>>>

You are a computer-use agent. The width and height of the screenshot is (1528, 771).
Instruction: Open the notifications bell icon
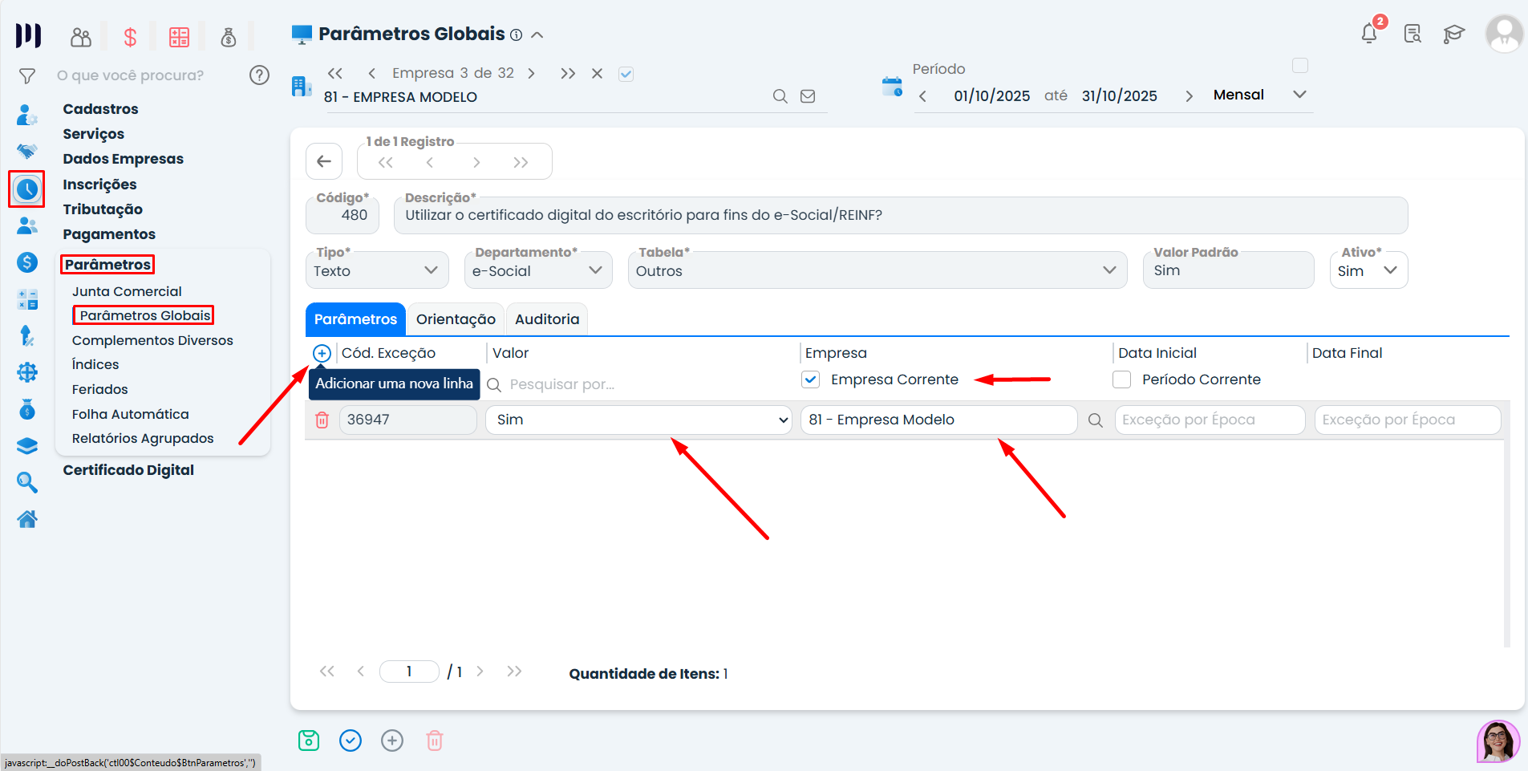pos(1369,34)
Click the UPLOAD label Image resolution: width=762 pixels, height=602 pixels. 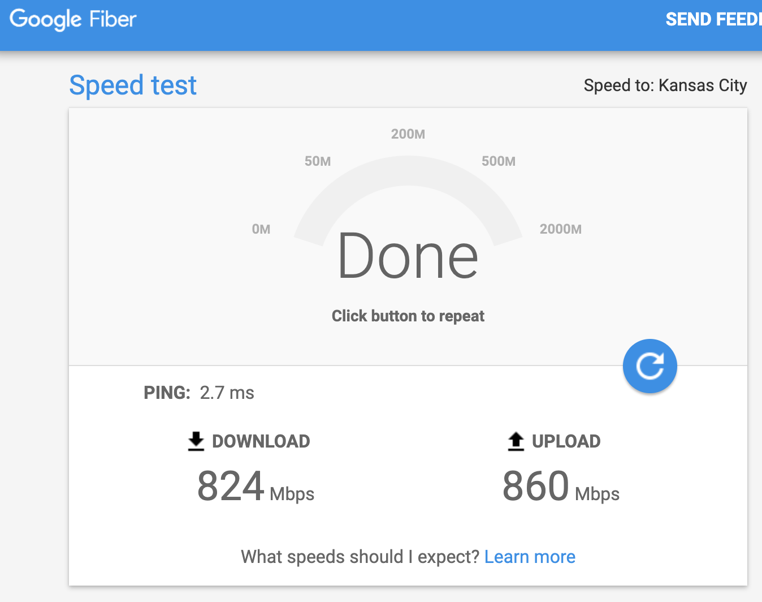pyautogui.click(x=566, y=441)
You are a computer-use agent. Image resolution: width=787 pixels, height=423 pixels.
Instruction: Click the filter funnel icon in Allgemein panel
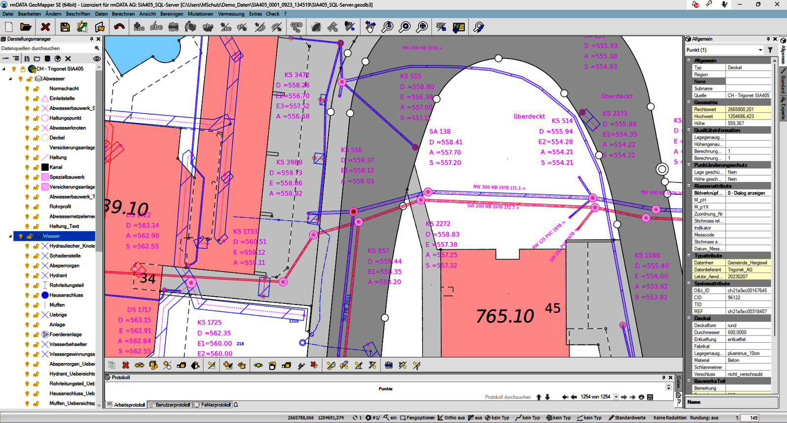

<<<

→ REQUIRED WORK
Your copy should start at the line with "You are a computer-use agent. Image", stop at the last line of the listing above, match exactly, and contain no pictures.

→ ANSWER FOR THE TASK
You are a computer-use agent. Image resolution: width=787 pixels, height=423 pixels.
Instruction: Click the filter funnel icon in Allgemein panel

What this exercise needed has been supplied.